- W odniesieniu do energetyki Unia Europejska nie działa właściwie. Gazprom może nas dzielić. Niezbędna jest wewnątrzeuropejska infrastruktura gazowa, która pozwoli na większą swobodę, solidarność i uniezależnienie się od jednego dostawcy - powiedział na antenie TVN24 Biznes i Świat były premier Kazimierz Marcinkiewicz.
Marcinkiewicz odniósł się do propozycji Donalda Tuska, który wskazuje na potrzebę solidarności energetycznej w obliczu kryzysu na Ukrainie.
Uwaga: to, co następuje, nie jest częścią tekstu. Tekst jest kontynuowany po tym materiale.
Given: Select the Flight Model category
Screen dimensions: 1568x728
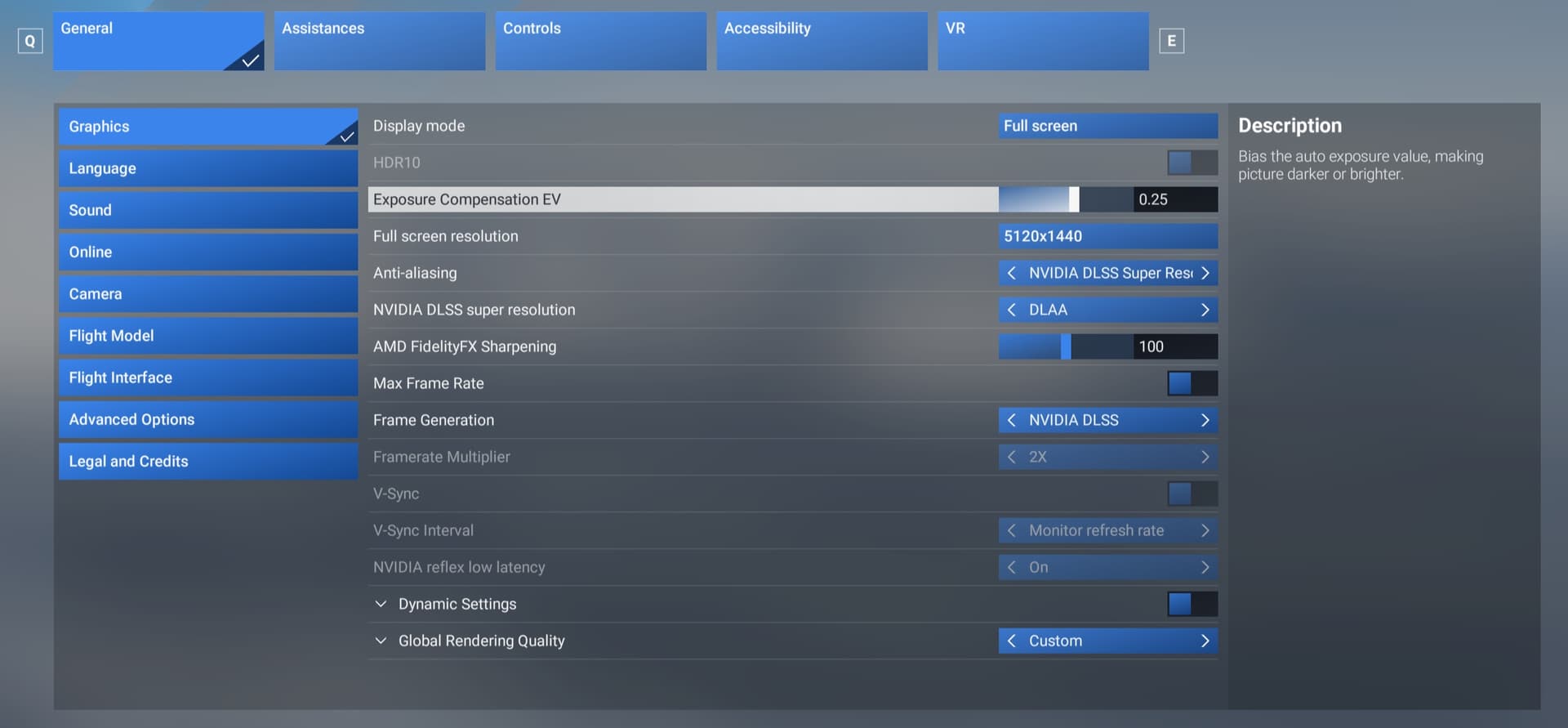Looking at the screenshot, I should click(x=207, y=336).
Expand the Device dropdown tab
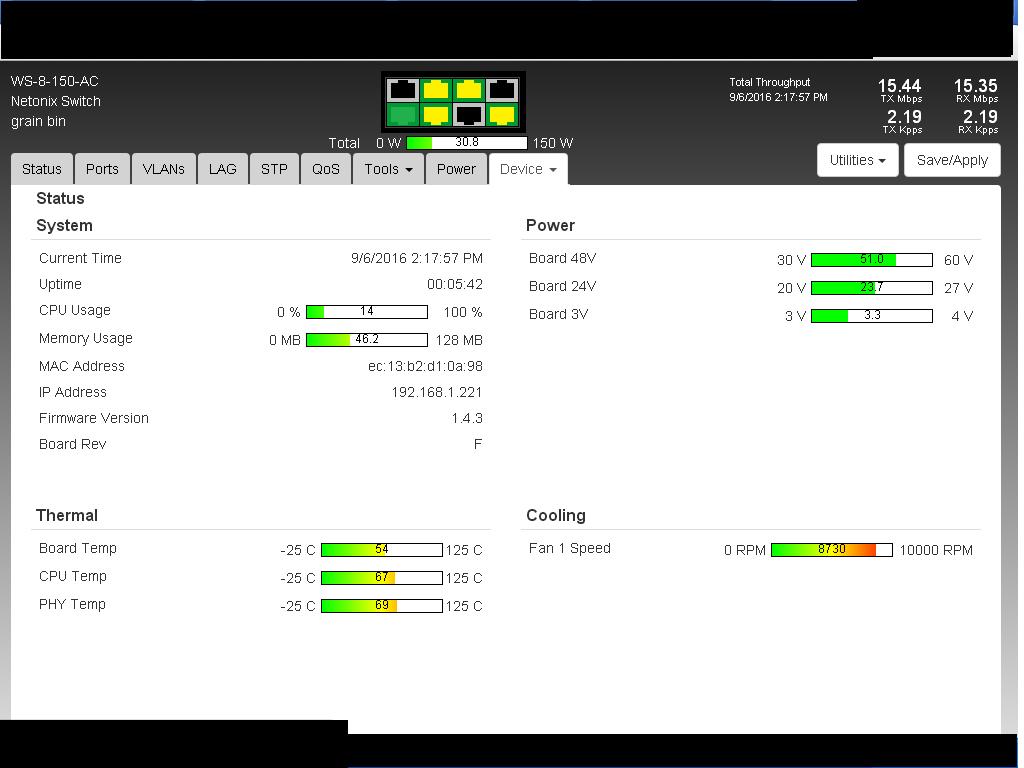The image size is (1024, 768). pos(527,169)
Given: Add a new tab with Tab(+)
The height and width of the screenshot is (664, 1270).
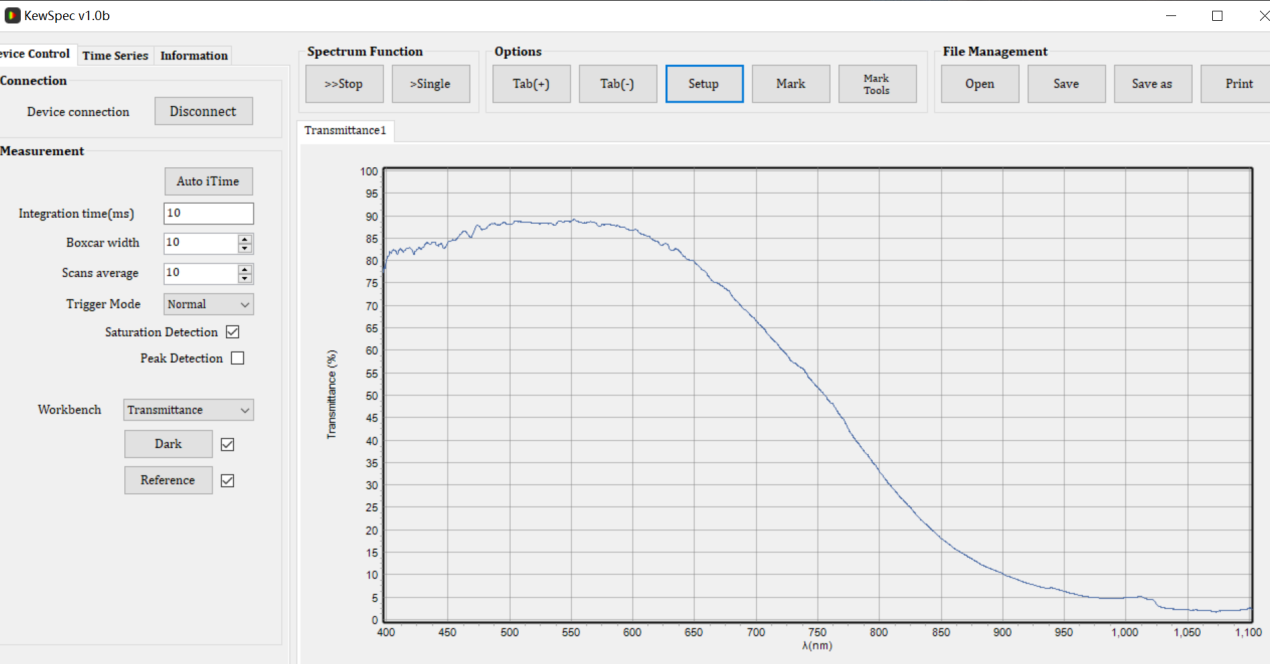Looking at the screenshot, I should coord(531,84).

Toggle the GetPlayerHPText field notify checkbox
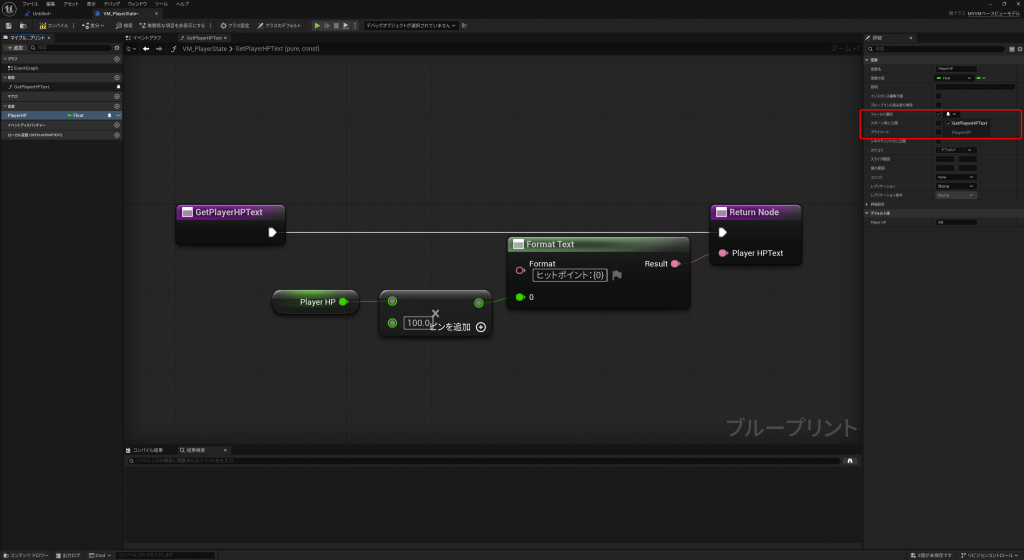pos(947,123)
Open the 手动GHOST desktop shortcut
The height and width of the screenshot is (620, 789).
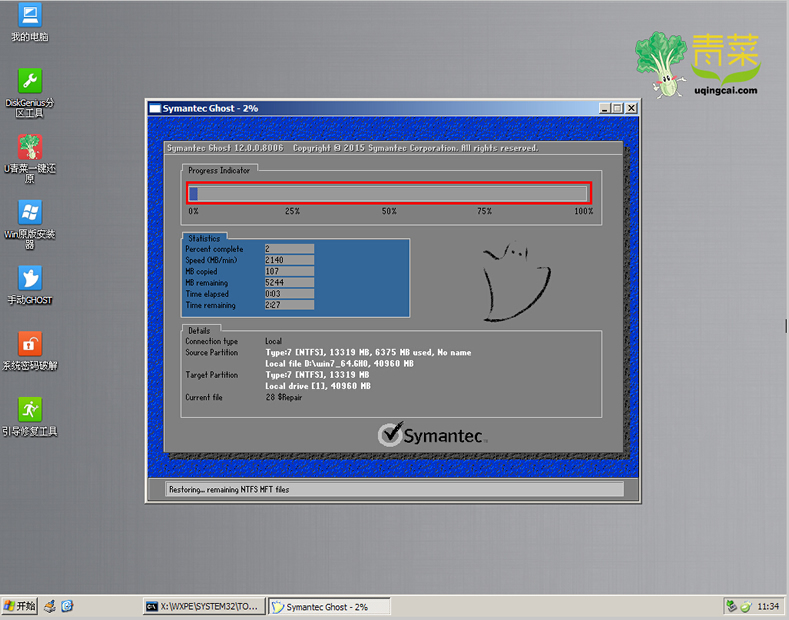[29, 279]
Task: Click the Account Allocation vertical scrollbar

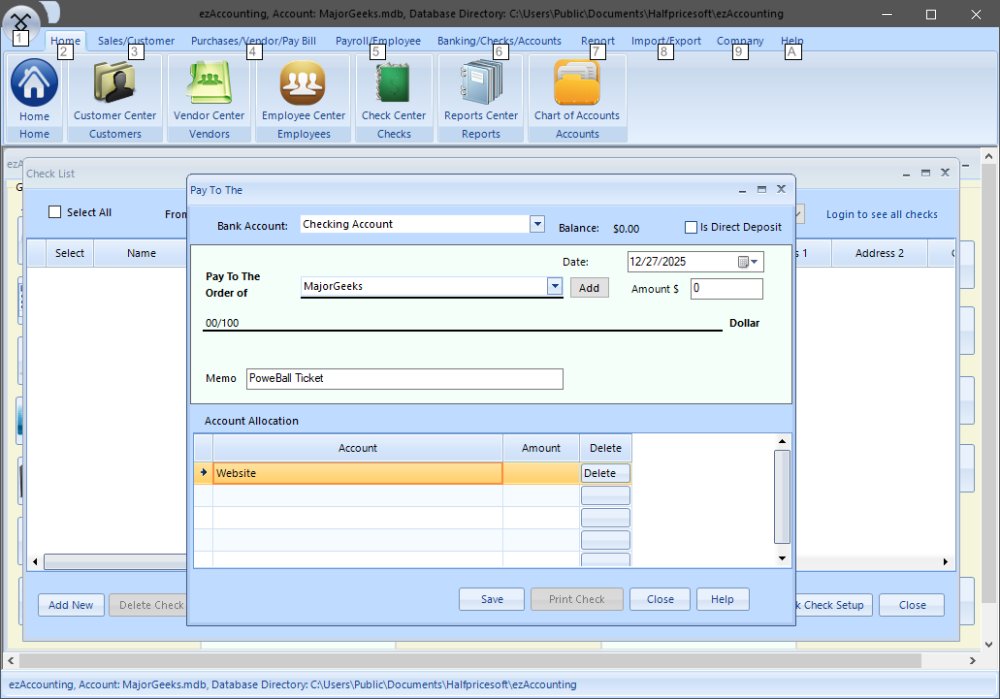Action: point(782,495)
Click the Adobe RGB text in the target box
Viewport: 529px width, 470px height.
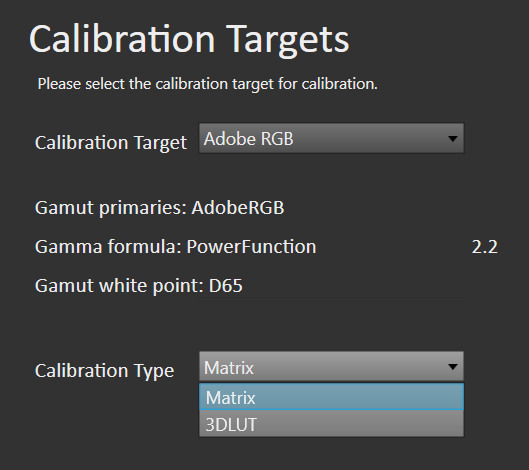[249, 139]
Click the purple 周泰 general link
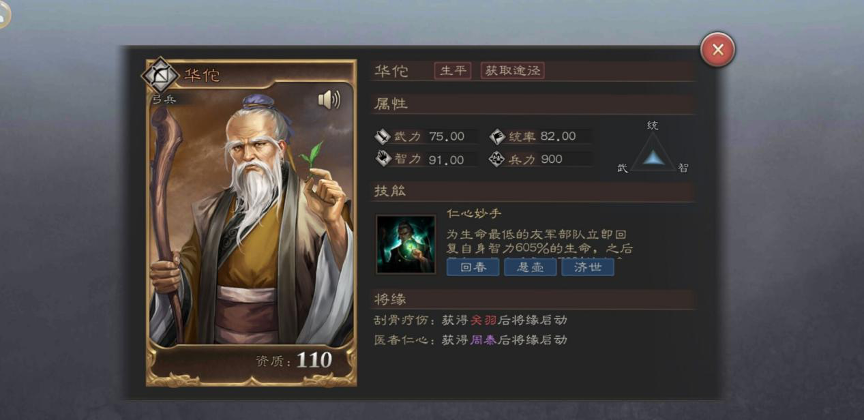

Wśród elementów projektu unii energetycznej premier wymienia m.in. wspólne negocjacje gazowe całej UE, inwestycje w infrastrukturę energetyczną oraz otwarcie na innych dostawców energii niż Rosja i Gazprom.
Wspólne zamówienie
- Ilość gazu zamawianego od Gazpromu przez kraje Unii jest tak wielka, że w przypadku wspólnego zamówienia na surowiec można by było spodziewać się dużo niższej ceny niż mają te kraje, które płacą najmniej - powiedział były premier w odniesieniu do wspólnej polityki gazowej krajów UE. Jak dodał, aby uniezależnić się od rosyjskiego gazu niezbędna jest wewnątrzeuropejska infrastruktura. - Ja pamiętam, że dokładnie o tym rozmawialiśmy już osiem lat temu. Stawialiśmy to za priorytet. To jest troszkę tak jak z drogami. Gdy dziś mamy już w Polsce trochę autostrad i tras szybkiego ruchu to poruszanie się po Polsce jest dużo swobodniejsze. Tak samo jest z gazem. Jeśli będziemy mieli więcej gazociągów to będziemy mieli więcej przepływu gazu z różnych stron - tłumaczył były premier.
Swoboda gospodarowania
Marcinkiewicz zaznaczył, że to samo dotyczy magazynów gazowych. - Więcej magazynów oznacza więcej wolności i swobody gospodarowania, mniejszą zależność od jednego dostawcy i większą solidarność. Wówczas można podzielić się surowcem, gdy jakieś państwo jest w pojedynkę rozgrywane przez dostawcę - tłumaczył.
Jak podkreślił Marcinkiewicz, dywersyfikacja dostaw gazu jest "absolutnie kluczowym" elementem strategii wspólnej polityki energetycznej Europy.